EXTRACT —
[Start]

I am trying to solve the discrete logarithm using the baby-step giant-step algorithm which requires the computation of $a^{-1}$ by using the set of substitutions to reduce it to a case where $\gcd(a, n) = 1$.
If $\gcd(a,n)=g>1$ then if $g\nmid b$ there's clearly no solution. Otherwise write $a=g\alpha$, $b=g\beta$, $n=g\nu$, so $$ a^x\equiv b\pmod{n} \iff g^{x-1}\alpha^x\equiv \beta \pmod{\nu} $$ Since $\gcd(\alpha,\nu)=1$, $\alpha$ has an inverse mod $\nu$. Divide through by $\alpha$ to get $$(g\alpha)^{x-1} = a^{x-1} \equiv \beta\alpha^{-1} \pmod{\nu}$$ If $\gcd(a,\nu)=1$ then use baby-step giant step on this DLP, otherwise repeat this reduction.

[End]

RECORDS SHOWN —
[Start]

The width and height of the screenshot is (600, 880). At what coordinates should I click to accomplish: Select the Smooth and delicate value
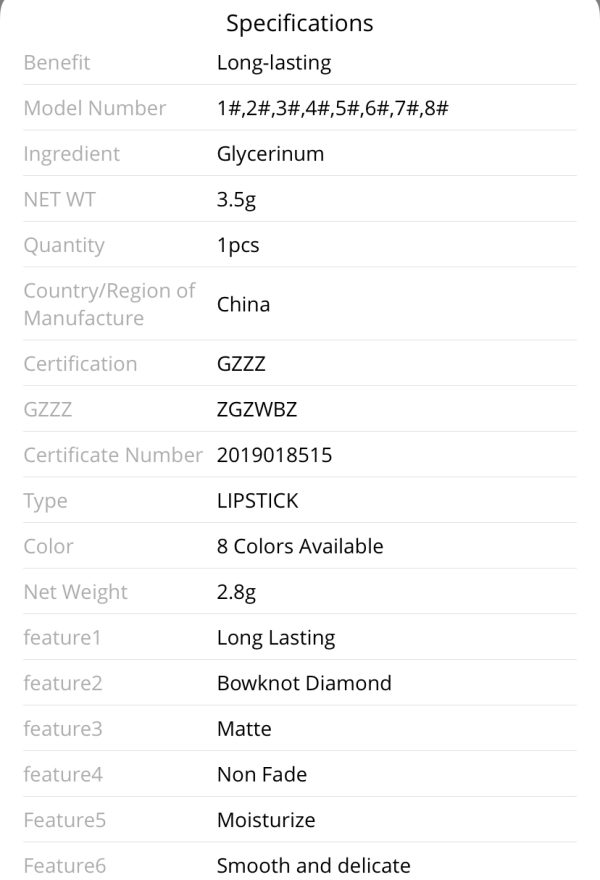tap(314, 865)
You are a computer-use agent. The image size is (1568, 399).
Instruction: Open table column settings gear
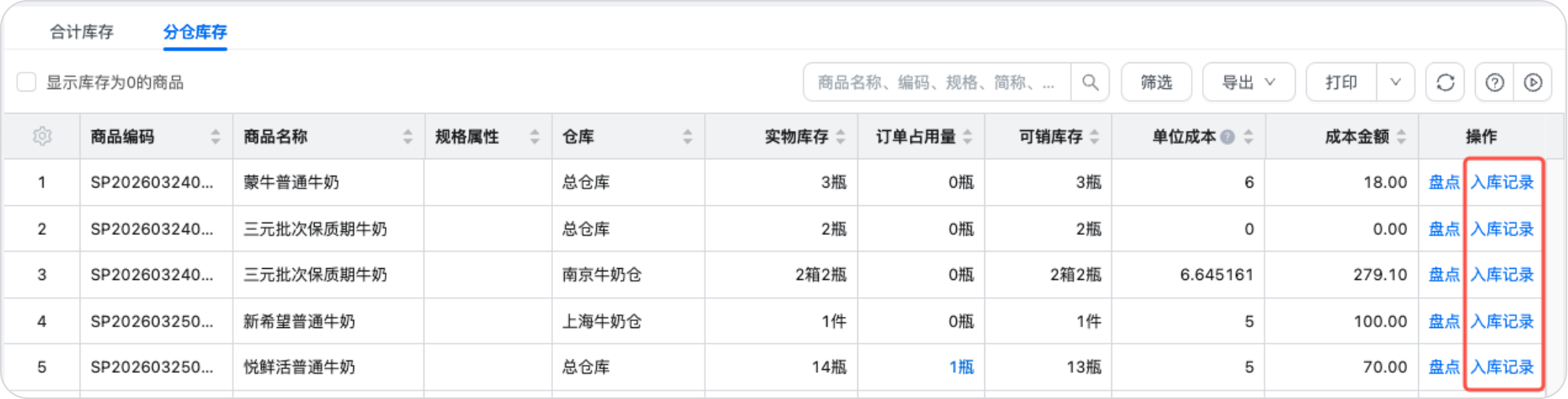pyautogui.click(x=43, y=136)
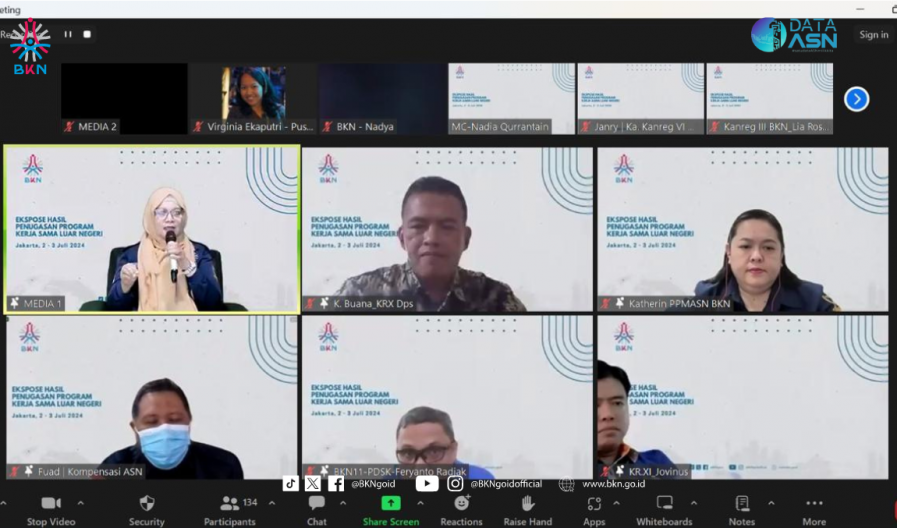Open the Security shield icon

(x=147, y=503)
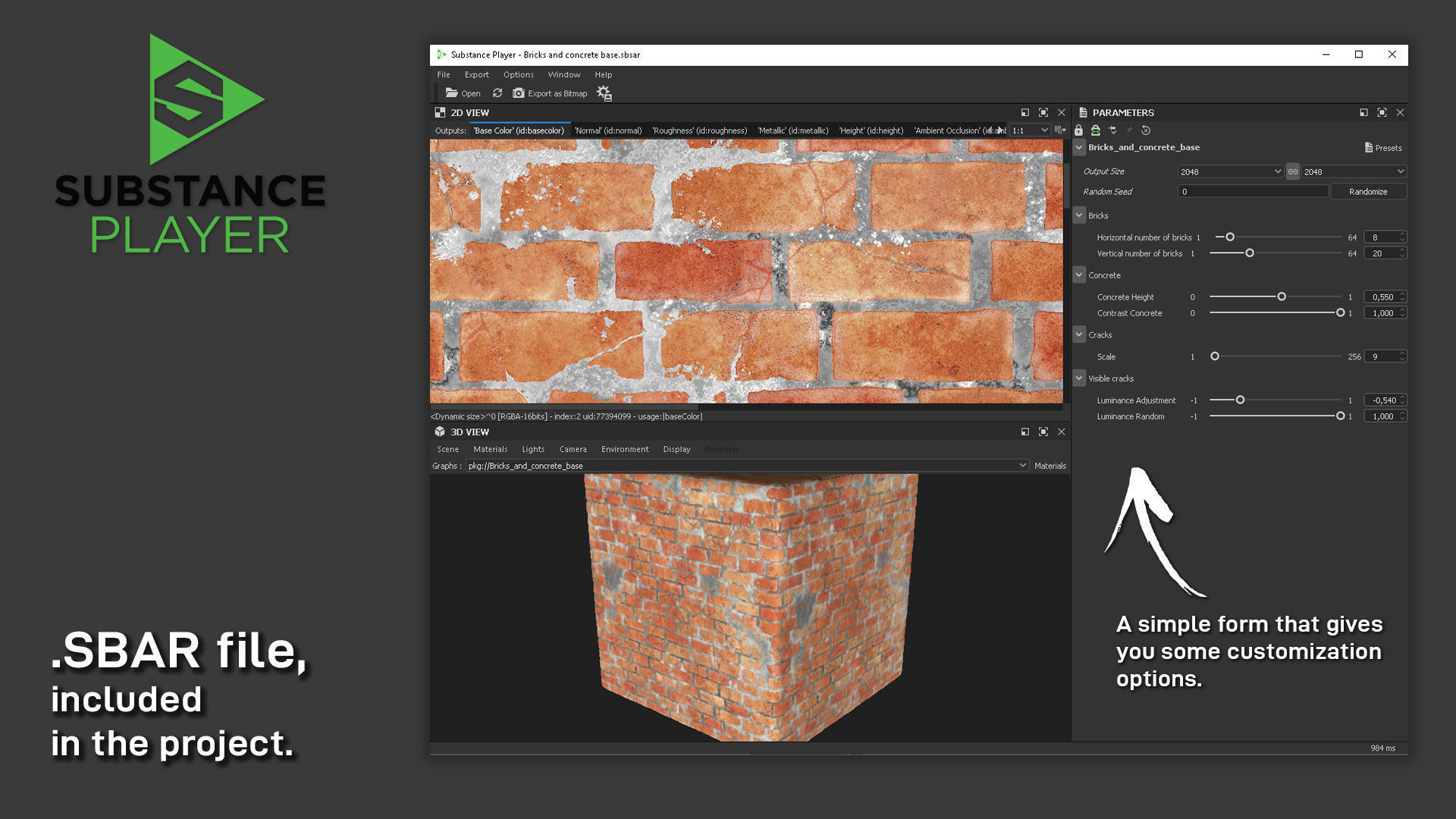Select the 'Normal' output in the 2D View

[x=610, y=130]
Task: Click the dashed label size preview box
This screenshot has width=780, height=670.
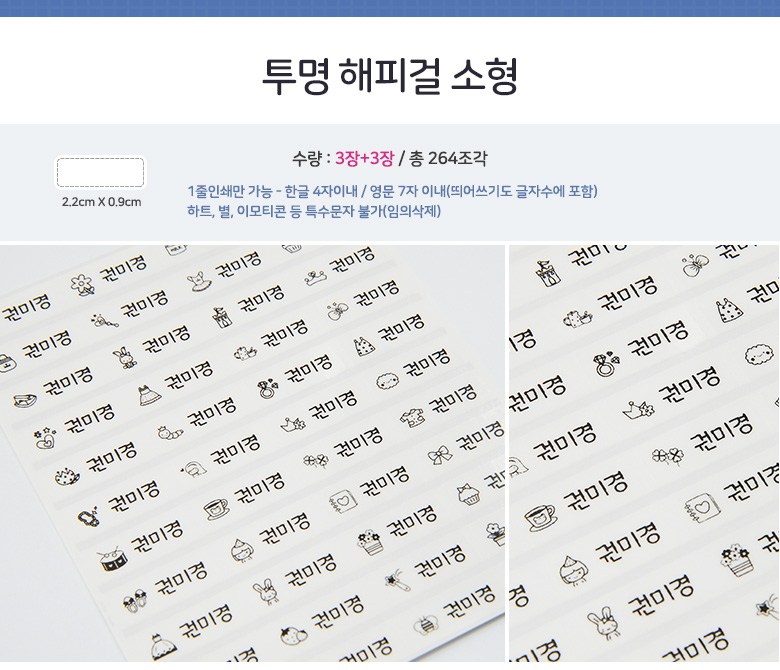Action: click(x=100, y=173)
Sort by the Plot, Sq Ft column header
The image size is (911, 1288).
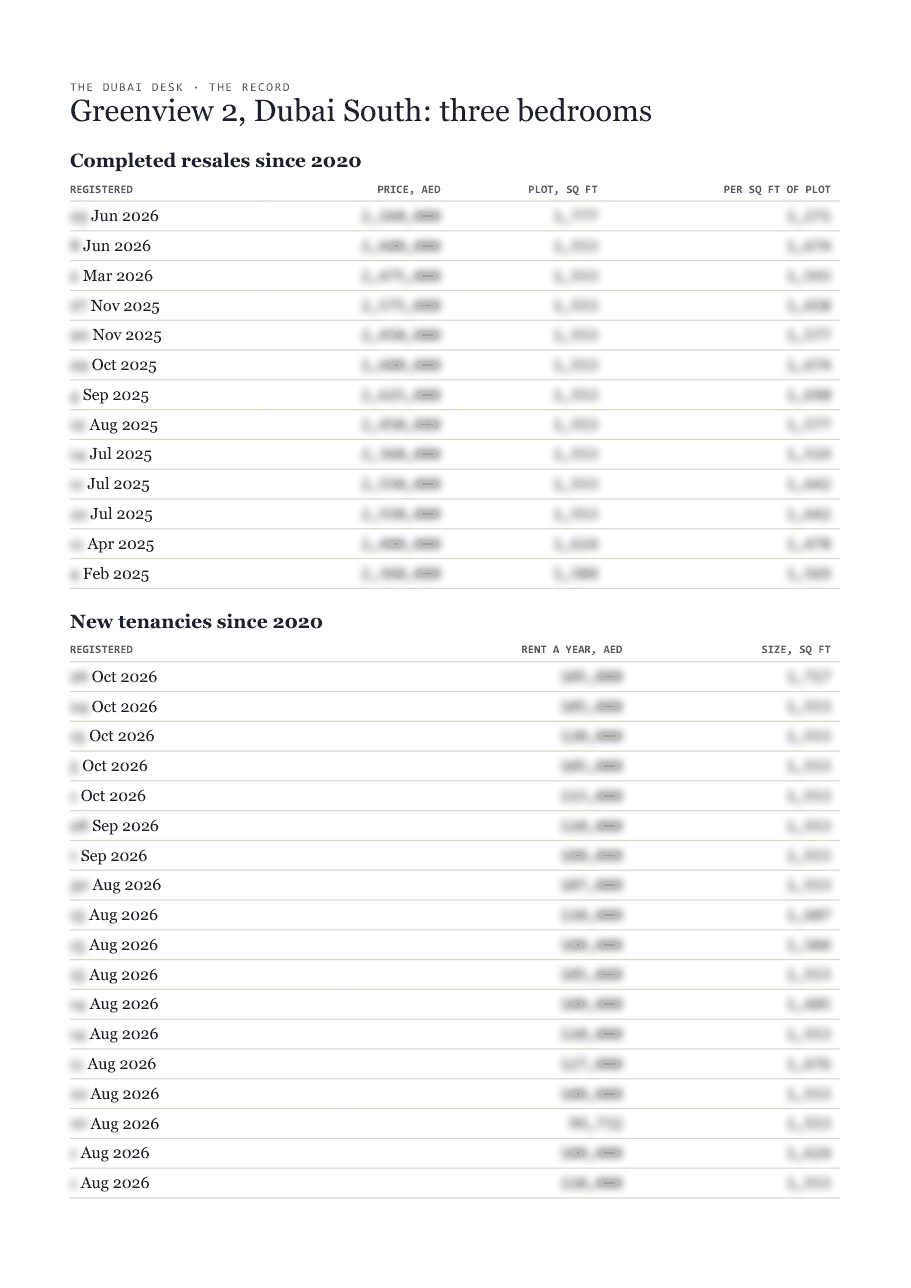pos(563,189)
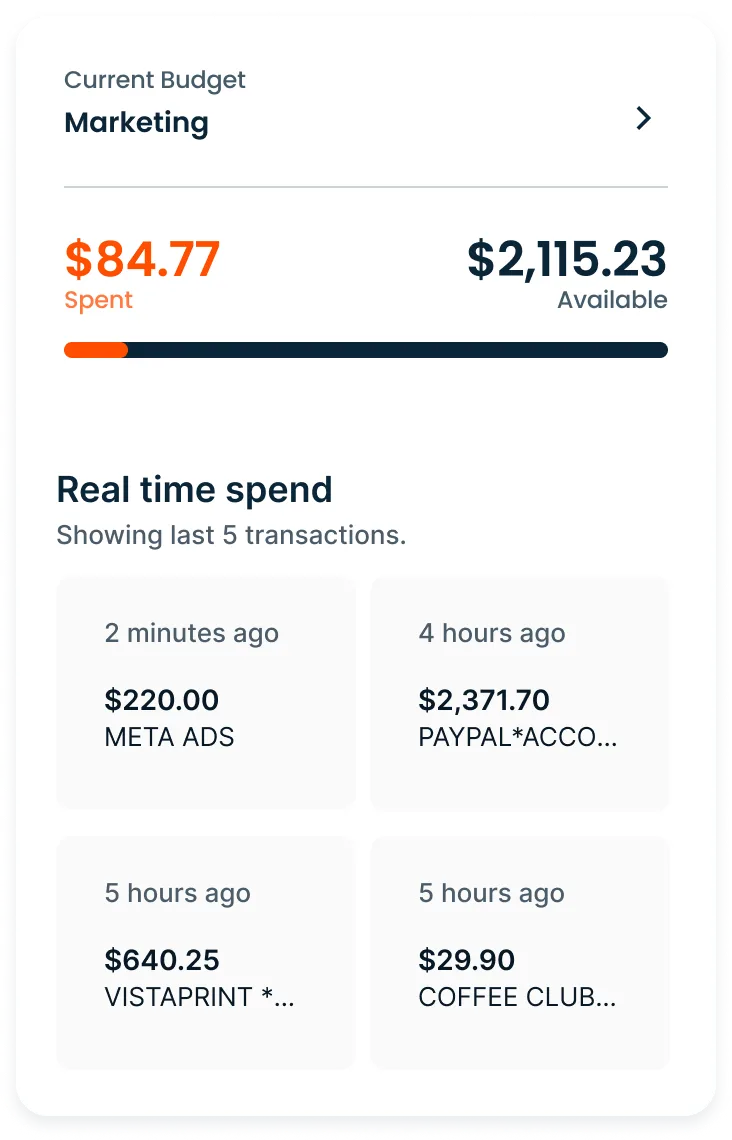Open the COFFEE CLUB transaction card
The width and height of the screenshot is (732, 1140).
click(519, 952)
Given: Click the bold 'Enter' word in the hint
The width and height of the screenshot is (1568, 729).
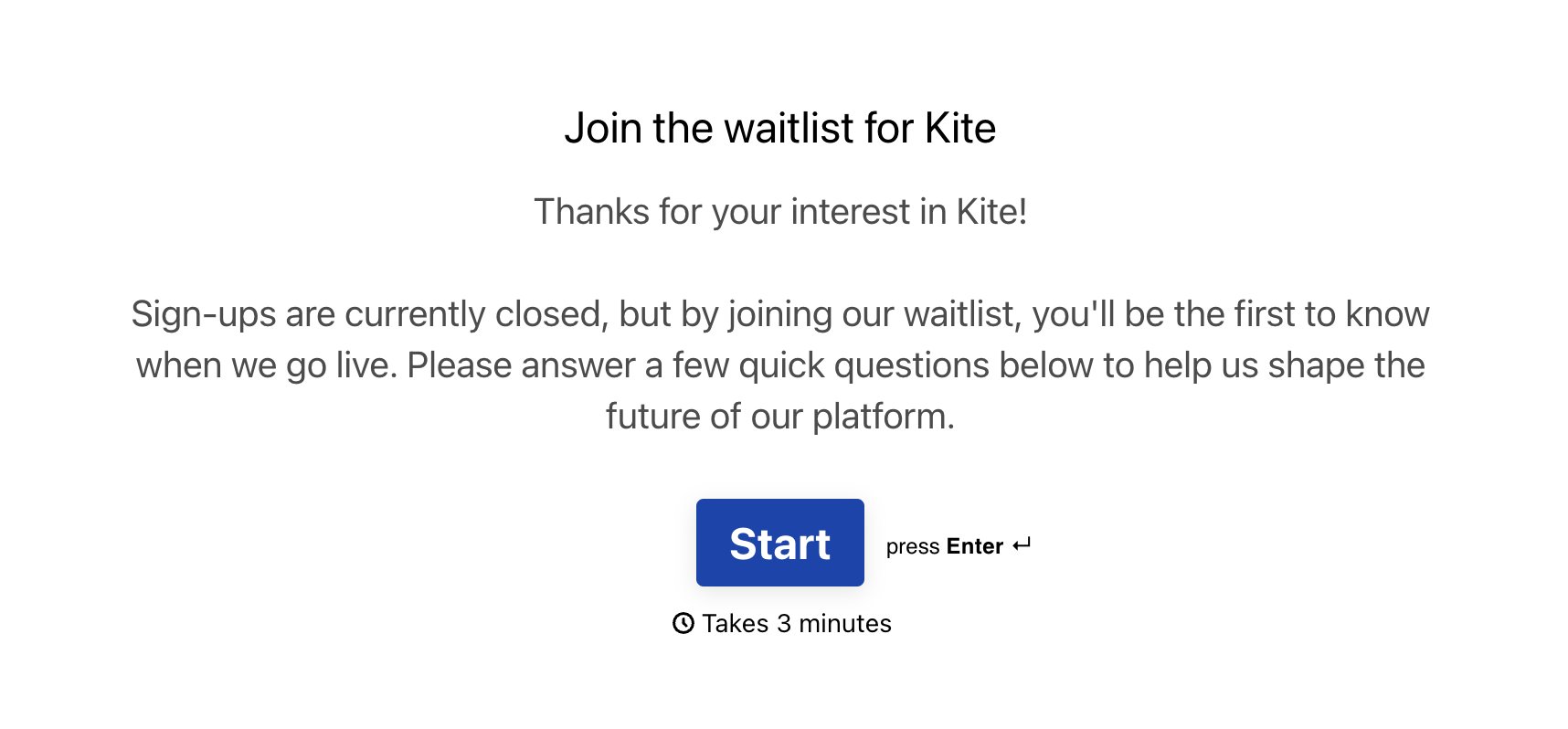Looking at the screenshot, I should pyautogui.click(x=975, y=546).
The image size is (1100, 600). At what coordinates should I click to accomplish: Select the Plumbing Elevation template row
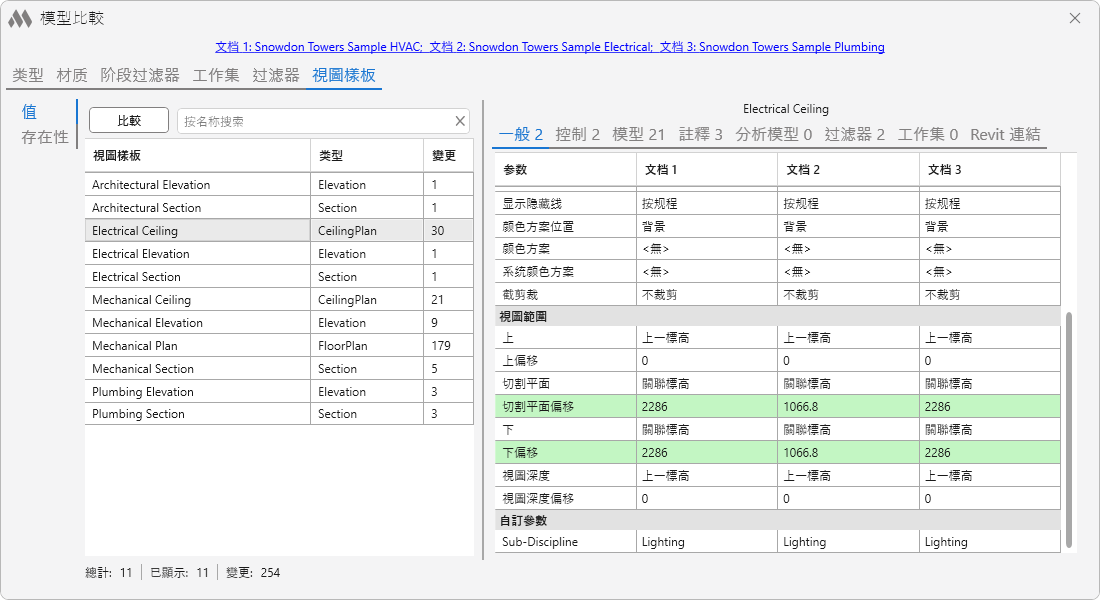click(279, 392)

[End]

GOALS —
1. Reproduce the lines of the listing verbatim, starting at the line that contains "Task: Click the dashed label size preview box" and ending at the last line of the listing, with both ends included. Leave the pictures out.
2. Carry on the discussion of reducing a discrete logarithm to a case with coprime base and modulus from the point where it stops.

REPLIES —
1.
Task: Click the dashed label size preview box
This screenshot has width=780, height=670.
Action: click(x=100, y=173)
Sort by the Plot, Sq Ft column header
The image size is (911, 1288).
pos(563,189)
Open the COFFEE CLUB transaction card
The width and height of the screenshot is (732, 1140).
click(519, 952)
Given: Click the bold 'Enter' word in the hint
The width and height of the screenshot is (1568, 729).
Looking at the screenshot, I should pyautogui.click(x=975, y=546).
The image size is (1100, 600). At what coordinates should I click to accomplish: Select the Plumbing Elevation template row
click(279, 392)

2.
But working through the following example: $2^x \equiv 4 \pmod{8}$. The solution is clearly $2$
Following the set of reductions in Zander's answer
$2^{x-1} \equiv 2 \pmod{4}$ since $\gcd(2, 4) = 2$ which divides $b = 2$ we continue again
$2^{x-2} \equiv 1 \pmod{2}$ but now since $\gcd(2, 2) = 2$ does not divide $b = 1$ so there is no solution.
But there clearly is, where have I gone wrong?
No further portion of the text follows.